Injuries might force the New York Giants (No. 32) to draft a new tight end, as they lost two to injuries during the Super Bowl.

On the other hand, poor offensive performance might prompt either St. Louis (No. 33 or 39) to trade up: their offense managed just 16 TDs last year—fewer than Gronk alone scored! Fleener could certainly help the Rams, just as he might help Jacksonville (No. 38).

One thing to remember about the draft, though, is that it is not an entirely rational process. All it takes for the Patriots to "win" here is to have one GM convinced that he won't get Fleener where he is, but can get him by making a modest trade-up for either No. 27 or No. 31. As long as Belichick still feels he can get one of the players he wants at his new landing spot, he'll take the trade.
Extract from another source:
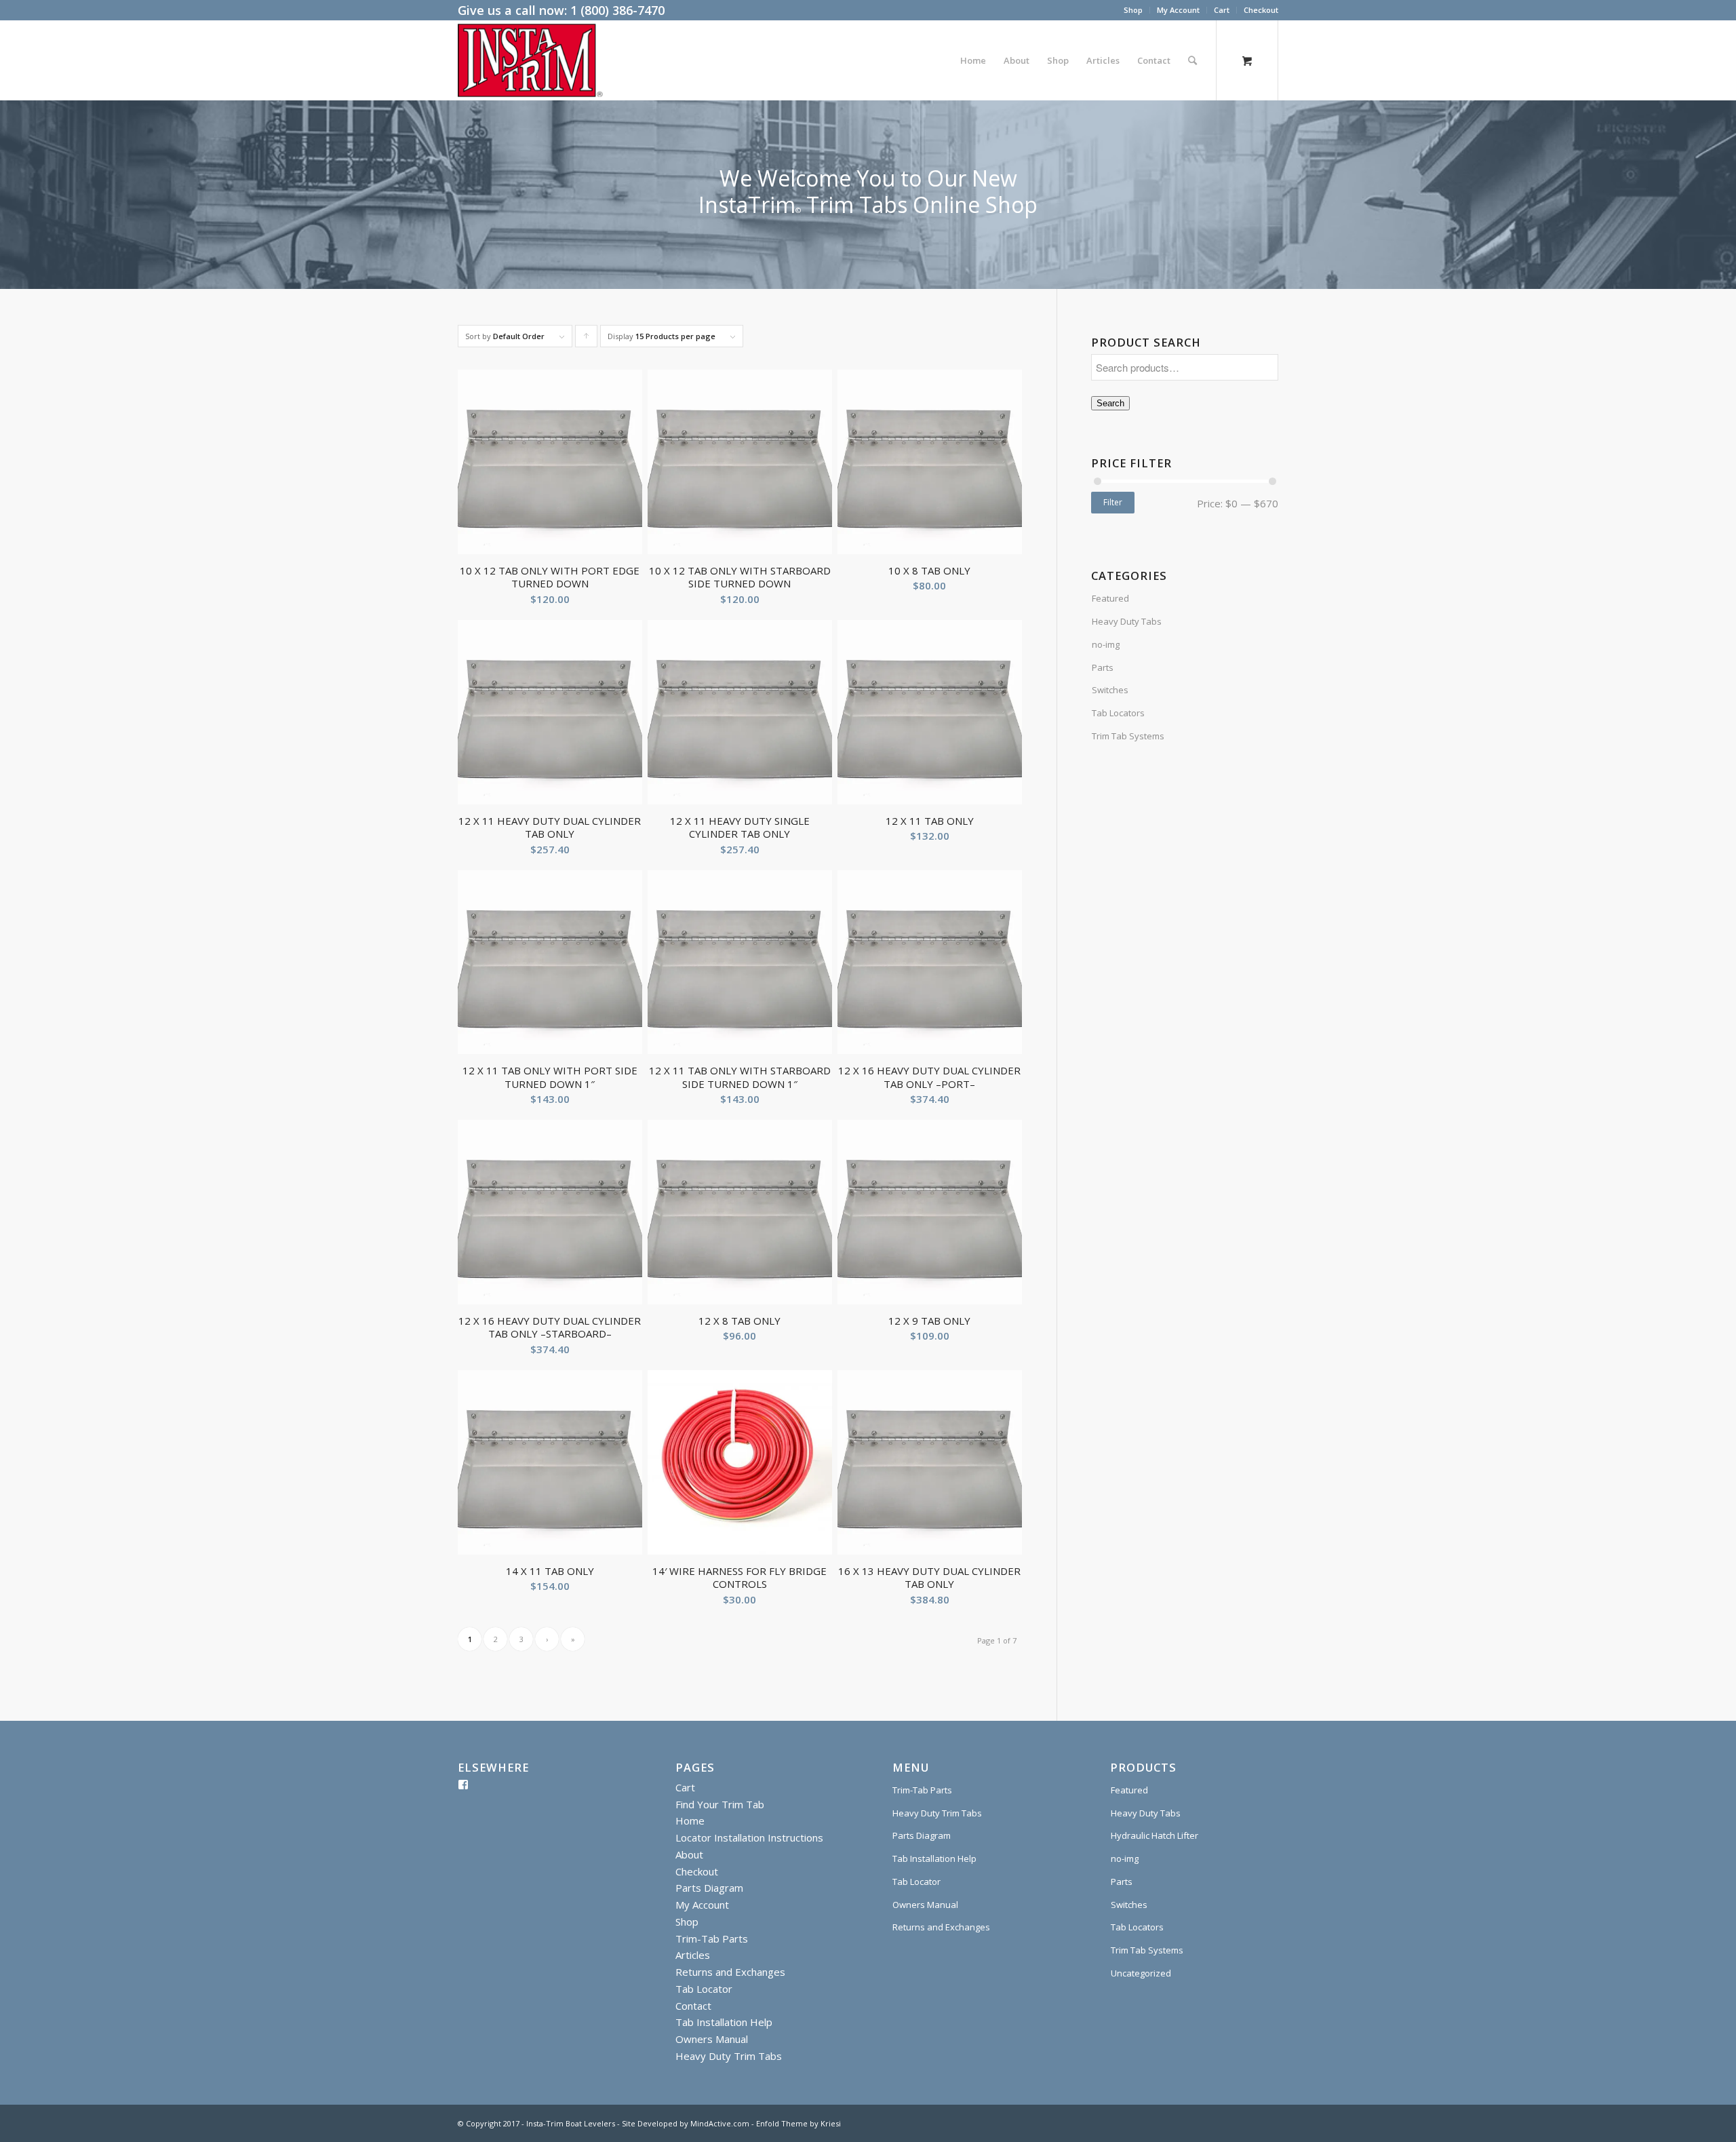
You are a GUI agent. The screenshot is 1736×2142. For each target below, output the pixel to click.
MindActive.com (719, 2123)
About (689, 1854)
Thus, the Patriots could easily decide whether Fleener goes to a Super Bowl contender or a rebuilding team—and pick up an extra mid-round pick in the process.

There is one other possibility, though.

Patriots TEs Rob Gronkowski and Aaron Hernandez had 25 TDs between them in 2011.
Patriots TEs Rob Gronkowski and Aaron Hernandez had 25 TDs between them in 2011.Rich Schultz/Getty Images

The Patriots might be interested in taking Fleener themselves, for two reasons.

First, the Patriots need a young intermediate/deep threat to keep opposing defenses from flooding the short yardage area. While Fleener is a TE, not a WR, he might have the speed necessary to fill that need. Yes, the Patriots have Daniel Fells, so it's not a pressing need, but Bill Belichick does love him some tight ends, and he may decide that having Fleener is worth it.

Second, the Patriots might take Fleener as "insurance," since they will have to deal with the looming free agency of Gronkowski and Hernandez. Both of them are on contracts that expire in 2013 and average less than $1.5 million a year. Their next deals, though, should pay both as the top 5 tight ends they are. The Patriots may decide that they won't be able to keep both; if so, then having Fleener aboard would cushion the blow, and allow them to potentially make a "profit" by trading one of their TEs while they still can.

Needless to say, this is a longshot: certainly the probability is no more than 10 percent, if that. The probability of Fleener going at No. 27 or No. 31 to some team, though, is probably closer to 50 percent.